## Source document
════════════════════
Acacia leptocarpa, commonly known as slender-fruited wattle, mangarr mangal, malakmalak, matngala or wagiman in Australian Aboriginal languages, is a species of flowering plant in the family Fabaceae and is endemic to northern Australia. It is a tree, rarely a shrub, with dark grey to almost black bark, narrowly elliptic, sickle-shaped, shortened phyllodes, spikes heads of yellow to golden yellow flowers and curved, curled or twisted pods constricted between and raised over the seeds.

==Description==
Acacia leptocarpa is a tree that typically grows to a height of up to 15 m, rarely a shrub to 4 m, and has dark grey to almost black, 'ironbark' type bark and glabrous branchlets with lenticels. The phyllodes are narrowly elliptic, markedly sickle-shaped, shortened at both ends, mostly 110–200 mm long and 10–35 mm wide, thinly leathery with three prominent veins and a conspicuous gland near the base of the phyllode. The flowers are yellow to golden yellow and borne in spikes 35–95 mm long. Flowering occurs from May to October, and the pods are curved, coiled or twisted, 80–150 mm long, 2–35 mm wide, thinly leathery to papery, glabrous and slightly or variably constricted between, and raised over the seeds. The seeds are 3–4 mm long and dark brown with a massive, yellow-orange aril that is longer than the seed.

Acacia leptocarpa resembles A. cowleana and A. elachantha but has glabrous and thinner phyllodes and longer, more curved pods. It is thought to be allied with A. tropica and A. cretata. The seed pods appear very similar to those of A. gardneri.

==Taxonomy==
Acacia leptocarpa was first formally described in 1842 by the George Bentham in Hooker's London Journal of Botany, from an unpublished manuscript by Allan Cunningham of specimens collected between the Endeavour River and Cape Flinders in Queensland in 1820. The specific epithet (leptocarpa) means 'thin-fruited' referring to the thin seed pods.

==Distribution and habitat==
This species of wattle is mostly found in open forest, occasionally in monsoon forest and rainforest margins from Carlton Hill Station in the Kimberley region of Western Australia and eastwards across the Top End of the Northern Territory including its offshore islands, to Cape York Peninsula and south to southern Central Queensland where it is found along the margins of watercourses and swampy areas growing in sandy or rocky soils occasionally around laterite in open Eucalyptus or Melaleuca woodland.
════════════════════
## Data under study

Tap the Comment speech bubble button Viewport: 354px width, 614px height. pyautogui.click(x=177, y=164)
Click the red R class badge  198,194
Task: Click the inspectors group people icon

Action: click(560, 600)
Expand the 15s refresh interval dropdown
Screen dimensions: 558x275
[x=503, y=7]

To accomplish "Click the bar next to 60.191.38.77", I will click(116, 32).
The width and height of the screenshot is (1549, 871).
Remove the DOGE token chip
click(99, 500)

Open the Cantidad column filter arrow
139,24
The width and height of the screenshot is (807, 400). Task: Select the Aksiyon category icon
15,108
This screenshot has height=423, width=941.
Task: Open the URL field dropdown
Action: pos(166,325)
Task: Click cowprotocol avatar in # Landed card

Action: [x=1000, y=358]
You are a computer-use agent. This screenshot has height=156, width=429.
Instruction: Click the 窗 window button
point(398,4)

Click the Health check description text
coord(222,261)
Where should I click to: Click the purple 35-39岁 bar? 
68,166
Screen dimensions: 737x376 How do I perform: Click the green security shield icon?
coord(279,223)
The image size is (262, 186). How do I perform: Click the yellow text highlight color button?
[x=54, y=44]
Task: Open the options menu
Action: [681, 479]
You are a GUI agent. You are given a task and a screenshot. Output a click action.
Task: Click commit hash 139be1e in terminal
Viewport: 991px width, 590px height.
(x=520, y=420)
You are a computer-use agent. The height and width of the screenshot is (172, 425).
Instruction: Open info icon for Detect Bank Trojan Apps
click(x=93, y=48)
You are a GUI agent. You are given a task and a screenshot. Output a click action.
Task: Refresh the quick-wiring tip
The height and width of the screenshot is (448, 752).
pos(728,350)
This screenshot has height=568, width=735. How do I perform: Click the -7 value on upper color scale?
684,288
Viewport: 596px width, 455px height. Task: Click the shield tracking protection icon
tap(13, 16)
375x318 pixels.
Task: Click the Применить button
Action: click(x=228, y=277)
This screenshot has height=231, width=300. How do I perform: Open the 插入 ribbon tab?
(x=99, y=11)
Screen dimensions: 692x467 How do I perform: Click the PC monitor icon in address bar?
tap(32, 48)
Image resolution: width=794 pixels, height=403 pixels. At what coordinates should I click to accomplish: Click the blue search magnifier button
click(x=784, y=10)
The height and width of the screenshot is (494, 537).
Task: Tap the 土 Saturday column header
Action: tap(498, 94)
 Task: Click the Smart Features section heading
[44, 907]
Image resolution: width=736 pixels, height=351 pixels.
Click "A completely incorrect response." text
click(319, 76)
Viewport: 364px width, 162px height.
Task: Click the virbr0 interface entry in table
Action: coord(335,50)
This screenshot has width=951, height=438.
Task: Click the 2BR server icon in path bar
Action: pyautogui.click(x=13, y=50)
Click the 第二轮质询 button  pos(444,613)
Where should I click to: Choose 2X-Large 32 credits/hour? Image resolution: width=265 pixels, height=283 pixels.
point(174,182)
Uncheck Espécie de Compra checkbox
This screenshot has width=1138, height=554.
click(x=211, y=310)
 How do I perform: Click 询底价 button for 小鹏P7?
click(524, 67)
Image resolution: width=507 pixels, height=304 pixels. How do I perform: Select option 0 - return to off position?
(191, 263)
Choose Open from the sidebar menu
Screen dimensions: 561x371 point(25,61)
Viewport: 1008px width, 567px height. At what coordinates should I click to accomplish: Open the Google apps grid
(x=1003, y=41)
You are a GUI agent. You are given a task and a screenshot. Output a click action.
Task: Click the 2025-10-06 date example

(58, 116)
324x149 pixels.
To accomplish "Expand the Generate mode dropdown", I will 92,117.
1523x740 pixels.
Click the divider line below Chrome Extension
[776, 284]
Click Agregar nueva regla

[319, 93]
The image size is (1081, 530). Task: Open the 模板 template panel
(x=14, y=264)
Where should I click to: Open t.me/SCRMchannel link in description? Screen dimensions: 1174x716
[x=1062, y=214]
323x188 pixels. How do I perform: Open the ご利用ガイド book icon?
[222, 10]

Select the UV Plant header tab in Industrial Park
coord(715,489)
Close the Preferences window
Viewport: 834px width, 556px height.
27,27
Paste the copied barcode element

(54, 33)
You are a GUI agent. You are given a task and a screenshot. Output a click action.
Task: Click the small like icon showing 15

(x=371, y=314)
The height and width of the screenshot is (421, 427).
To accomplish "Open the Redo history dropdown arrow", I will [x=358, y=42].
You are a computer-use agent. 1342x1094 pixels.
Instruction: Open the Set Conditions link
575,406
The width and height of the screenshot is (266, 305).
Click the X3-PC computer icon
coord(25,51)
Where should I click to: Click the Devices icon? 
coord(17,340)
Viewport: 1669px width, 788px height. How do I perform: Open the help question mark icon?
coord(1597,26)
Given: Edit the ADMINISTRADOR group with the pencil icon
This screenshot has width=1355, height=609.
════════════════════
## Task brief
In the text on Acacia leptocarpa, during which months does the species flower?

## Task response
From May to October.